About this task: Only the lines below between the one holding "Where should I" and the one holding "Task: Toggle the padlock under Слот III", inclusive, are to be reproduced word for word; the pictures are to be left out.

^^^^

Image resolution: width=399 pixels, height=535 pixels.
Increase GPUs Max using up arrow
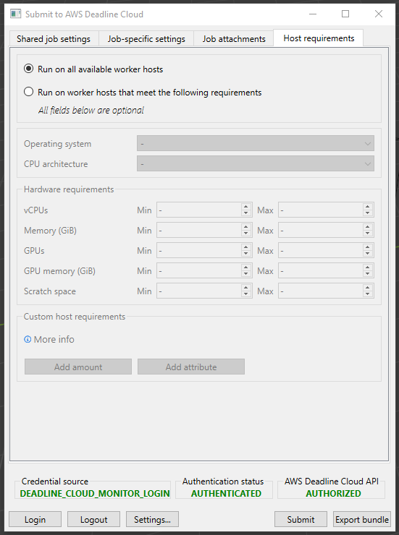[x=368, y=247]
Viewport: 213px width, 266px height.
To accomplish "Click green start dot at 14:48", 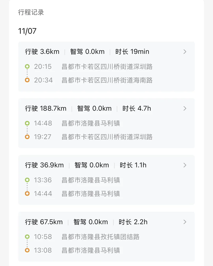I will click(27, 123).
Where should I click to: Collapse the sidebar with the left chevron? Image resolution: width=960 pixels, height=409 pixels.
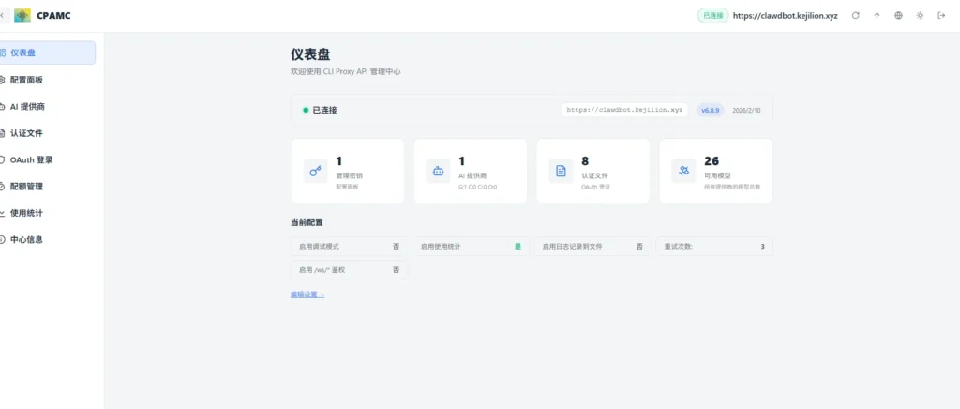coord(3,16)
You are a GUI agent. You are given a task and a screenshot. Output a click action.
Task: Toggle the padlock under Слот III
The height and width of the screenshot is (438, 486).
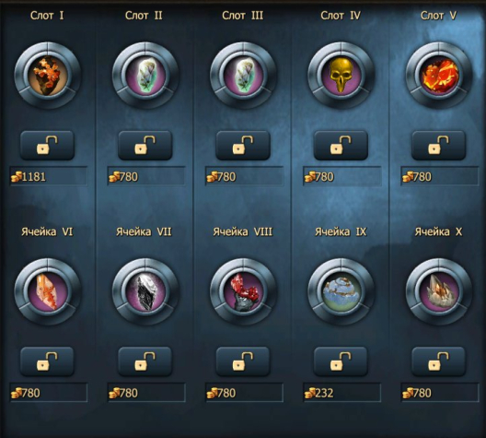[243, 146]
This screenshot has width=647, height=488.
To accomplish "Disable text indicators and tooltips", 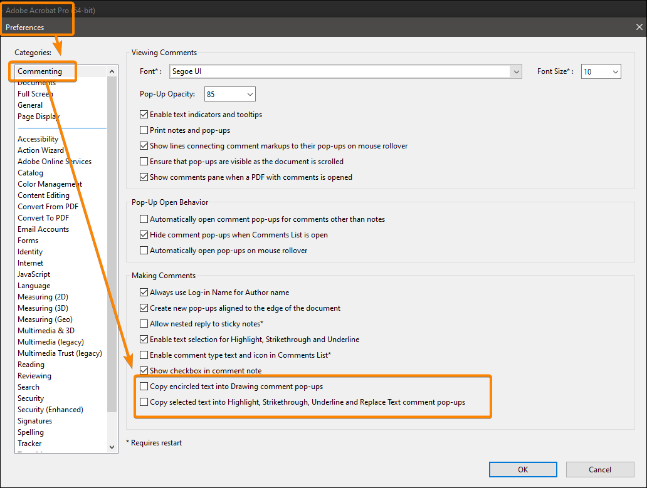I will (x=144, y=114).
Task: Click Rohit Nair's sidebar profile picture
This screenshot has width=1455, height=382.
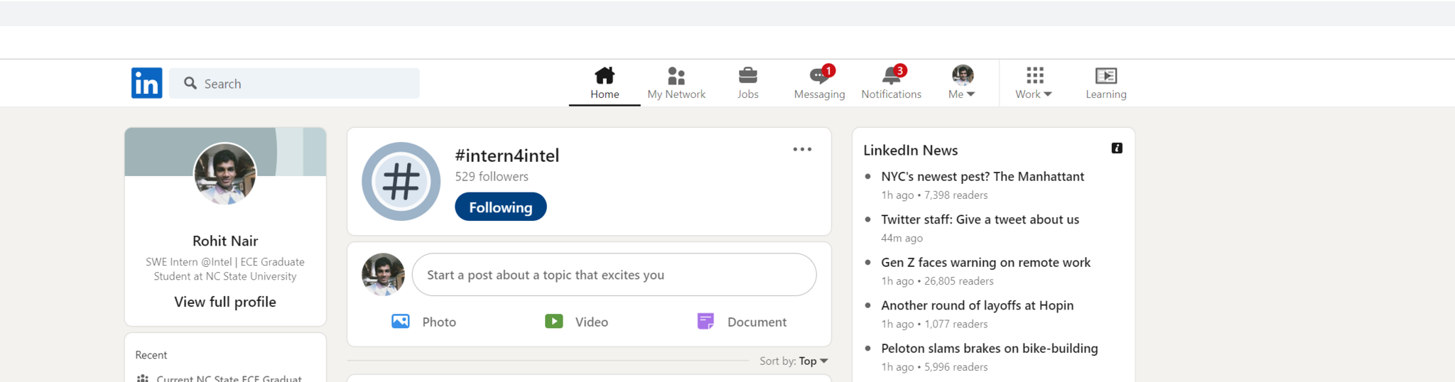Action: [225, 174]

^^^^

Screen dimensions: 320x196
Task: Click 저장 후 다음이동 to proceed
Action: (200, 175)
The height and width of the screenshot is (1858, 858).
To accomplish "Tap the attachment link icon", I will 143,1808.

^^^^

Response for this exercise:
Where should I click to: Collapse the sidebar with the left chevron? Image resolution: width=960 pixels, height=409 pixels.
coord(3,16)
You are a GUI agent. You are given a task and a screenshot. Output a click action.
Task: Toggle the padlock under Слот III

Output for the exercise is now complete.